NOTE TO READERS

NOTE TO READERS: The Rome 2014 trip begins with post #30. Posts #10—29 were Rome 2013. Posts 1–9 were Florence 2011. If you'd like to be notified of new postings by email, let me know at gulliver.initiative@gmail.com

Wednesday, March 6, 2013

#10-Fabio, Isabella, Signora Stella, the SIM Card and the Mosquito Net


On Saturday, March 16, shortly after high noon Rome time, I will (hopefully) retrieve my luggage from the baggage carousel at Leonardo da Vinci airport. Waiting for me beyond Baggage Claim will be my Italian connection and taxi driver—a man known to me at this moment only as Fabio.

If I am unable to find Fabio, Isabella, my rental agent, has emailed me a phone number which I am to call from my iPhone.
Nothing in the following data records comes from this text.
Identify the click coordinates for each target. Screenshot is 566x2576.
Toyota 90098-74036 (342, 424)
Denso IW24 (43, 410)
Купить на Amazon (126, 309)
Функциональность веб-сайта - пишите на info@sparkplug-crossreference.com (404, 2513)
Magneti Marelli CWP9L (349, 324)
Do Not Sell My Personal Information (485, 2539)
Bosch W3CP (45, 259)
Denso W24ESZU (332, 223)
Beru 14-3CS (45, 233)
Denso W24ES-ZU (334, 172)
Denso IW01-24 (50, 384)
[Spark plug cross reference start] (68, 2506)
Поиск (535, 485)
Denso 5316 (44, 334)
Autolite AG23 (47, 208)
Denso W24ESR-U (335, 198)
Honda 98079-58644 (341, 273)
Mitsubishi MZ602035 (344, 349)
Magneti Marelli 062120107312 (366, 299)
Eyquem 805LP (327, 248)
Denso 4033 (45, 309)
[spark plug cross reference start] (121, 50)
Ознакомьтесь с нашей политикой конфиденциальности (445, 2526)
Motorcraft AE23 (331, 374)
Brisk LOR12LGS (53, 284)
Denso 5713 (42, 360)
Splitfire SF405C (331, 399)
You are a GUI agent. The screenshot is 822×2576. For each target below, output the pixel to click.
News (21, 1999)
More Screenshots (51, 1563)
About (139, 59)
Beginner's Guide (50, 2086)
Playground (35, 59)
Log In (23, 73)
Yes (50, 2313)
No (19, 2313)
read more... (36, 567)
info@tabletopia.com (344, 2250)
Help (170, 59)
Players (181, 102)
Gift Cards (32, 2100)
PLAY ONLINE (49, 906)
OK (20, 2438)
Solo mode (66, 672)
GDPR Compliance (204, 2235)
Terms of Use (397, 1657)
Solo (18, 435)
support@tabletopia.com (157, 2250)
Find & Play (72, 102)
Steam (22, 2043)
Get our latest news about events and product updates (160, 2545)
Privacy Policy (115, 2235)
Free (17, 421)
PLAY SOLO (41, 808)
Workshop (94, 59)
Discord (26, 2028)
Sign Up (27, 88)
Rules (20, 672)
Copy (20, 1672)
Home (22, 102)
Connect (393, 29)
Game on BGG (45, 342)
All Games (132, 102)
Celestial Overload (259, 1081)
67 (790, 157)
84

Verizon has promised this phone will work without flaw through the use of a SIM card preactivated via phone by Julio. I simply press *228 and chose option 2 before leaving the U.S. Should this phone not work, I am not sure what I will do and am trying not to imagine myself, a very small gray-haired woman in the middle of this large and bustling airport screaming, “Fabio! Aiuto! Fabio! Mi sono perso!”—all the while thinking I should have reviewed the grammar lesson on the reflexive use of the verb lost. 

Assuming the best, I will meet up with Fabio without incidente, and he will whisk me from the airport to Via Teatro Pace 16, an apartment in the center of Rome that will be my home until April 8. 

At the apartment, referred to online as La Dolce Dimora (The Sweet House), I am to ring the #1 bell and will be greeted by Signora Stella to whom I will pay a rather large sum of euros for the privilege of setting up headquarters for my continuing quest to explore the ruins: historical and personal. 

I will also be spending the first two of my three weeks in Italia studying Italian at La Scuola Leonardo da Vinci. It was this school that recommended Signora Finestauri—Isabella.

The pictures of La Dolce Dimora show the place to be bright, clean, and full of light, with furniture that might have been purchased at IKEA. I have not quite put out of my mind the fact that my experience in Florence taught me that pictures of apartments can be deceiving. However, I also learned from that experience to pick a place that has at least one window. So I’m good there.

I first chose this apartment from the online offerings in the third week of September. However, Signora Stella does not accept reservations more than 6 months in advance. In our very proper and grammatical exchanges, Isabella explained that I would have to wait until October. So on September 30, given the nine-hour time change, I applied once again. Isabella acknowledged the request, but then I waited for nearly a week without response. On day 8, Isabella assured me she was “working for me.” On October 10, I began to worry that I was going to lose The Sweet House to an online renter. 

I felt myself falling into my Bitch from the Beach either-rent-it-to me-now-or-forget-it mode. But not wishing to sound like l’americana brutta, I spent over an hour writing an email explaining my concern. Isabella, who to this point had been the picture of old-world grace and grammatical precision, replied with ungrammatical outrage that Signora Stella is a  procrastinator who is always giving her (Isabella) a headache and that she (Isabella) would take care of it and that I should not worry. The next day, I sent my deposit through PayPal.

And so la mia avventura italiana continuaI would enjoy having you along on my trip, which will include a journey down to rural Calabria to the town from which my grandparents came. I have a train reservation and a reservation in a hotel about 20 miles from the town. La prenotazione (reservation) for the hotel is in Italian, so I am hoping my Italian is good enough to believe that this $50-a-night place is just 50 yards from the train station, simple but clean, and run by una famiglia dedicated to helping their guests. Among the amenities listed are a hair dryer, shower, and mosquito netting.